::: DATA RECORDS :::

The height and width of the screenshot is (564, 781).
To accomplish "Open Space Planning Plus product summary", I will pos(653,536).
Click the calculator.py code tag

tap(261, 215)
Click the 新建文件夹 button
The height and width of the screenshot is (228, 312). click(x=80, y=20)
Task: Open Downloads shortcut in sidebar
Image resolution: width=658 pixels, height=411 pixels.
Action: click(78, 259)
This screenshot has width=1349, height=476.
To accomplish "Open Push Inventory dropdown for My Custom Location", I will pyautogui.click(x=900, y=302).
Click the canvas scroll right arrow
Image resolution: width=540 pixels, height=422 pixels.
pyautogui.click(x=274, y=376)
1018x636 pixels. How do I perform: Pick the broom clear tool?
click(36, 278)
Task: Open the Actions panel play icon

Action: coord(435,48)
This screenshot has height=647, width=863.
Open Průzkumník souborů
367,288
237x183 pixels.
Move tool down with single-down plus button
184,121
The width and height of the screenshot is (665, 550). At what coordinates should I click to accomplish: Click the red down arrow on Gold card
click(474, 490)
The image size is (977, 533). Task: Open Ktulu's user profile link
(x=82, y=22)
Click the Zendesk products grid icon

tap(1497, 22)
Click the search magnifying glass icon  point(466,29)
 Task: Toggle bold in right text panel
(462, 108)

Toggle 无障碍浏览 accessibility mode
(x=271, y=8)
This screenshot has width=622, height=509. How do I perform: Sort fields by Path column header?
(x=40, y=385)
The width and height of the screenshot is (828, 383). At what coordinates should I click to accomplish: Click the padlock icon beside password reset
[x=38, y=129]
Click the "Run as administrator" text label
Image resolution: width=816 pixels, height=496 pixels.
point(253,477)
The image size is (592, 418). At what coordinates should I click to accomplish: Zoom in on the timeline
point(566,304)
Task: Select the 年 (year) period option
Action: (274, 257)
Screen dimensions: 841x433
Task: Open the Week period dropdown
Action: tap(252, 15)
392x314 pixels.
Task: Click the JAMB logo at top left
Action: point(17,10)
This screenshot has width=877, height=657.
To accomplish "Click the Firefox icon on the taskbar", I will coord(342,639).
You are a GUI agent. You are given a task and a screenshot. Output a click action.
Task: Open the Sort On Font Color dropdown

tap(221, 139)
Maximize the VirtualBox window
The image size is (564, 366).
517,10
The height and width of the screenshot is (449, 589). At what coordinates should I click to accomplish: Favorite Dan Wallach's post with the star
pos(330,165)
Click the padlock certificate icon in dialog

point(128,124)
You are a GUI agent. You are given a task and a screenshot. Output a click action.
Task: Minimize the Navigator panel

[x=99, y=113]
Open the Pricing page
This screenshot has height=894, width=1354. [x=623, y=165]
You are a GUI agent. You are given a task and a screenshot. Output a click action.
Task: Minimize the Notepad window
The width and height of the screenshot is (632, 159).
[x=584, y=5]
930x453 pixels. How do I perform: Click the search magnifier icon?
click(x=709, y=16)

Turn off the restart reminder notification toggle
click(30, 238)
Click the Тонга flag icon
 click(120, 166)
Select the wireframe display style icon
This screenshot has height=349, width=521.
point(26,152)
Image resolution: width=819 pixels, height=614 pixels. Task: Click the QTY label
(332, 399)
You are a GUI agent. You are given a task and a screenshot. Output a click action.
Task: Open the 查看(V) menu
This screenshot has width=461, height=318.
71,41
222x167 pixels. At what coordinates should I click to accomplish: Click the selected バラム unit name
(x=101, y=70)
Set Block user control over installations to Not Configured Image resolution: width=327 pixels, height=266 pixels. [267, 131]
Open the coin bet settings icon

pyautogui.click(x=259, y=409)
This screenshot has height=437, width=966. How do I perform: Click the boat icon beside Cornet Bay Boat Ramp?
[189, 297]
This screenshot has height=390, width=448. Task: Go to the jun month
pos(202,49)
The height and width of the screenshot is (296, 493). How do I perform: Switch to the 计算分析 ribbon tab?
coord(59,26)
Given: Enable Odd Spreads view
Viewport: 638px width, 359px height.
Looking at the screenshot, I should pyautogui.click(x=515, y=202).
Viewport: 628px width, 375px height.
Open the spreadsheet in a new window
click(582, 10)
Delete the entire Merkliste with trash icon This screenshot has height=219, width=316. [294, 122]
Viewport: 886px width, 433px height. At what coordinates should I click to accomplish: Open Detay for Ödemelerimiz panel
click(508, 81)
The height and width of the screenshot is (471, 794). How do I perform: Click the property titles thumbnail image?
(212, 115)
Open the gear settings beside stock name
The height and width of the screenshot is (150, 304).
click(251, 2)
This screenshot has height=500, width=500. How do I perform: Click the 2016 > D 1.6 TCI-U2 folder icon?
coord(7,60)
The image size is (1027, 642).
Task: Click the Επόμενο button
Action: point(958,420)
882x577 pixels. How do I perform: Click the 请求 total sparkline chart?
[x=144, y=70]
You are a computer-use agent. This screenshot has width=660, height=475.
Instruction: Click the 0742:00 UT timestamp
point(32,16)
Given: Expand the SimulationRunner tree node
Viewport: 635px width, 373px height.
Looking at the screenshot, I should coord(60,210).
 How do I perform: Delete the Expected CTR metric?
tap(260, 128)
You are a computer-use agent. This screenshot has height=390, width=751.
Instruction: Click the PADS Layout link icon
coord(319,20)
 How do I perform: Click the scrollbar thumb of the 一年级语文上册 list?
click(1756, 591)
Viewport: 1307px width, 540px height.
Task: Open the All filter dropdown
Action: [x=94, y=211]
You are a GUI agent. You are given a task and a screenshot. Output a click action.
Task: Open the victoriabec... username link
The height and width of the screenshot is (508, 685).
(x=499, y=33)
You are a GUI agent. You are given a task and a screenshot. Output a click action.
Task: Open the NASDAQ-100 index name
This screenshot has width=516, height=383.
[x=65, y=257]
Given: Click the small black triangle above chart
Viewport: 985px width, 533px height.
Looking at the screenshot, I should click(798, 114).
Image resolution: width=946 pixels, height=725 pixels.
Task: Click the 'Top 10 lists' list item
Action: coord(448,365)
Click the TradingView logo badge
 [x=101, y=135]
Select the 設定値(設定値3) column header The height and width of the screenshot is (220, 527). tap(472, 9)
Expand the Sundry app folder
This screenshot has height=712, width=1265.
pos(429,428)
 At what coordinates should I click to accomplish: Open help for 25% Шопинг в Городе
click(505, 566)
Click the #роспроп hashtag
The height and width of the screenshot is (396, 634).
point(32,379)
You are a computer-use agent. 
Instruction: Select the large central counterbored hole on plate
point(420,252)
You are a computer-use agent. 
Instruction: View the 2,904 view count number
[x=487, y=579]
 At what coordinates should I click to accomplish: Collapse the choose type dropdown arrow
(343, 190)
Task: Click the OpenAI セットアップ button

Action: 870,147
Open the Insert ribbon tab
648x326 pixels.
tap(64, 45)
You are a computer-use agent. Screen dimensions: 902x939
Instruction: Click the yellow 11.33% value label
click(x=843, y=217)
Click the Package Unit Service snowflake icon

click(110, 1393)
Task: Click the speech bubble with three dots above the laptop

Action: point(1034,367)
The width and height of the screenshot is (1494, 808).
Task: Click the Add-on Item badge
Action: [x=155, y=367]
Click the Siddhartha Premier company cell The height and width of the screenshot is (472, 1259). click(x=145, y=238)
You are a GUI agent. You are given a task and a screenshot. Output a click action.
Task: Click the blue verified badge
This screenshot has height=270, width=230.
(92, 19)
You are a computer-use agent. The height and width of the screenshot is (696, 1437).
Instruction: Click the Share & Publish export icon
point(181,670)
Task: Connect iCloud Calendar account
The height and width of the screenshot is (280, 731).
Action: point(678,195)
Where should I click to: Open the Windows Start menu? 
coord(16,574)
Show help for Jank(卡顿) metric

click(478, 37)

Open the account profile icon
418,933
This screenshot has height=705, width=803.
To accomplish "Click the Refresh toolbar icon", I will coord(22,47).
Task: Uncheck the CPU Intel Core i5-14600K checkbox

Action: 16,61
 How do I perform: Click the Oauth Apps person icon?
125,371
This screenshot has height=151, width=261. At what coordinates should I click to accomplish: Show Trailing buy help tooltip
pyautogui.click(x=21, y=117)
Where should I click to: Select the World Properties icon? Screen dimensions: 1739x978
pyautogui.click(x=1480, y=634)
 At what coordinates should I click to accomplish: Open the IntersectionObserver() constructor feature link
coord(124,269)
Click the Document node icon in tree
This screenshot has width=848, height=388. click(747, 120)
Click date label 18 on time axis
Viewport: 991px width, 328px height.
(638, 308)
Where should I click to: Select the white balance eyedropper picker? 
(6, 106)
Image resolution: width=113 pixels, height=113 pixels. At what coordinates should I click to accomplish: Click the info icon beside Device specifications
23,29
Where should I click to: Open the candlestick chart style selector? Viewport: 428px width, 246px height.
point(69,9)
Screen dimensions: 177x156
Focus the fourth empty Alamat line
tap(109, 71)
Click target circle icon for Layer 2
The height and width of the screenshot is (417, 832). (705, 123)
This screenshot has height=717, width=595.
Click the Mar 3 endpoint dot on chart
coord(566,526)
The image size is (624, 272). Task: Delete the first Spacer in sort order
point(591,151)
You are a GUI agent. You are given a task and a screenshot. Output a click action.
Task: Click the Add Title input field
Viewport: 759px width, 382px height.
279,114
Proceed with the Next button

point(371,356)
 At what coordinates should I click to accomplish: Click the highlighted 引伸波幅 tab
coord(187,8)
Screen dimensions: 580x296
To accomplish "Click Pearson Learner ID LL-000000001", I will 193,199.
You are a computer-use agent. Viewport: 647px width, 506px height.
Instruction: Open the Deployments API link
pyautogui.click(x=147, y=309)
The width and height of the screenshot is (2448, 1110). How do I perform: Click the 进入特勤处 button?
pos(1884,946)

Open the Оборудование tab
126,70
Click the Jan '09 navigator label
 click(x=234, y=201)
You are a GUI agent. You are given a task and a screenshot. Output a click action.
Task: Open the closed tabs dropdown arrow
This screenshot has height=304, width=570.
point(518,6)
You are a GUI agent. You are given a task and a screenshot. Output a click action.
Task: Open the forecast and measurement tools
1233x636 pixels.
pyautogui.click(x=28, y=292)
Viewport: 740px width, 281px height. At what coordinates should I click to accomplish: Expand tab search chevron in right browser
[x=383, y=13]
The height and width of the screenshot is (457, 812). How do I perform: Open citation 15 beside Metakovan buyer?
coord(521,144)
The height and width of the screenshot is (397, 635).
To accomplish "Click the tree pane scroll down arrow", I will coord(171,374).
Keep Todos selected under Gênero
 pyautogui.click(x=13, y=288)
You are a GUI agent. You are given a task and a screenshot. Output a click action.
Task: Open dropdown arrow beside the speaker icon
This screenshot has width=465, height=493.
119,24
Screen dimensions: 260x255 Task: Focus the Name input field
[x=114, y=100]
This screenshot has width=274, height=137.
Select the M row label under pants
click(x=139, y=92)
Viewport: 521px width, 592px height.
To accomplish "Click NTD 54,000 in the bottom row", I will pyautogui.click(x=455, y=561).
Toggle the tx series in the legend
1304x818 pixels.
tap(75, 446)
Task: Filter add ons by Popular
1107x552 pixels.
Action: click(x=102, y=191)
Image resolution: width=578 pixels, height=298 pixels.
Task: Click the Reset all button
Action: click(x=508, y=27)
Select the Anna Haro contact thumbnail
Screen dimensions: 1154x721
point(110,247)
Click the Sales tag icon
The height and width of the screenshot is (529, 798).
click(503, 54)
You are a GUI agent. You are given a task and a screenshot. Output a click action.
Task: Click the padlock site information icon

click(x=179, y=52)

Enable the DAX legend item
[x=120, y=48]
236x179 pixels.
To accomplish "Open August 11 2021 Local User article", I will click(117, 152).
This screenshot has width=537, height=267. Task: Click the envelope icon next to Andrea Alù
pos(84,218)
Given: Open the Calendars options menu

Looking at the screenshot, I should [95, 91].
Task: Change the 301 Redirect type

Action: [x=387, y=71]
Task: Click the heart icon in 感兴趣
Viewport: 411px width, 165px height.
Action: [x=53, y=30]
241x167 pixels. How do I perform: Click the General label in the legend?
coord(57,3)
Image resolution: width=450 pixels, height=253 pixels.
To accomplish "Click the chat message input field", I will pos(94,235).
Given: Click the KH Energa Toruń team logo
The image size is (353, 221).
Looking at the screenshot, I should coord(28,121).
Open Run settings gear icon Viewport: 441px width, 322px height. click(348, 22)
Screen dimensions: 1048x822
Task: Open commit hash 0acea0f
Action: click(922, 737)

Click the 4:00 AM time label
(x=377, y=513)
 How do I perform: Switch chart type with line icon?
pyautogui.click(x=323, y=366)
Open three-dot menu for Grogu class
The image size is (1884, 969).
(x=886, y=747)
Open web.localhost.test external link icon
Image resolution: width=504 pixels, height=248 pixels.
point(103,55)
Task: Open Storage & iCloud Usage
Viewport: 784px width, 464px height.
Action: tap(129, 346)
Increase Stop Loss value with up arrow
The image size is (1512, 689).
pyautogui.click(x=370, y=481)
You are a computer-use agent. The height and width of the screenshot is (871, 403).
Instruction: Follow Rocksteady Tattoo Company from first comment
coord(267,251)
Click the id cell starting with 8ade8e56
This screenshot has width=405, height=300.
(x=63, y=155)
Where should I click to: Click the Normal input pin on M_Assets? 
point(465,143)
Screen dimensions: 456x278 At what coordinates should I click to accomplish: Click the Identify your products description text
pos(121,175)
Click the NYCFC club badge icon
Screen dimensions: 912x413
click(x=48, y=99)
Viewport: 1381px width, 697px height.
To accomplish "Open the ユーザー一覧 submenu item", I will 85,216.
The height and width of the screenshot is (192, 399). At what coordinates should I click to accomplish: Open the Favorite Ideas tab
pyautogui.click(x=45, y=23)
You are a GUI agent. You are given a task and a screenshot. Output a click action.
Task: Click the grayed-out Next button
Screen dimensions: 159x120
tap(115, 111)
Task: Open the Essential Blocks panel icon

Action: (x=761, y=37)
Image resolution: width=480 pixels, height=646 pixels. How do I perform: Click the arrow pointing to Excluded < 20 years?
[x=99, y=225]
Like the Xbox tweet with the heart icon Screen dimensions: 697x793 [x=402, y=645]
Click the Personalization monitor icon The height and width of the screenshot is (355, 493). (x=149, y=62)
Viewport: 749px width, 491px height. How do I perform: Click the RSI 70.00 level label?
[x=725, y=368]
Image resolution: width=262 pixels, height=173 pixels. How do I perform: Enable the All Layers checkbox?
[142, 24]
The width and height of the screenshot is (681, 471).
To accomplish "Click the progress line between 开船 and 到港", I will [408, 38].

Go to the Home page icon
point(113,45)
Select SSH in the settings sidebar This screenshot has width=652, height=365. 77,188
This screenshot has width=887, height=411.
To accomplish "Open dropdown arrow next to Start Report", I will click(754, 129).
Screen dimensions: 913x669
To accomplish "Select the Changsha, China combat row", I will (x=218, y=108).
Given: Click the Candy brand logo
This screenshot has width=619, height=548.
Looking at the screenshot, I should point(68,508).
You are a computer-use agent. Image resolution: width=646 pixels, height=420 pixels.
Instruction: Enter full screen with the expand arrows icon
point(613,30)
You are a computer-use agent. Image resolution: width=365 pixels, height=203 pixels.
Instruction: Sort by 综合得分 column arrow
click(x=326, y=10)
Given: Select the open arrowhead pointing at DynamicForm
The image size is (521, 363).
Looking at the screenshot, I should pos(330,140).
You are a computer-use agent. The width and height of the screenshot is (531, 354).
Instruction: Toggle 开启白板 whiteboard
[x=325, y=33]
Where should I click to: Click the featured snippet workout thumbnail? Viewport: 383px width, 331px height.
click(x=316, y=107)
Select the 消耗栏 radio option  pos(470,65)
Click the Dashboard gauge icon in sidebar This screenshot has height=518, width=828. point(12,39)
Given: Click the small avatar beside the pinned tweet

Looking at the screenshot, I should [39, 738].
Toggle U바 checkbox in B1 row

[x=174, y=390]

:::

→ EXERCISE BRIEF
Please retype the data exactly as it stands, from its first line down to the line that contains "Task: Open Downloads shortcut in sidebar", then stop.

→ SOLUTION
The height and width of the screenshot is (564, 781).
To accomplish "Open Space Planning Plus product summary", I will pos(653,536).
Click the calculator.py code tag

tap(261, 215)
Click the 新建文件夹 button
The height and width of the screenshot is (228, 312). click(x=80, y=20)
Task: Open Downloads shortcut in sidebar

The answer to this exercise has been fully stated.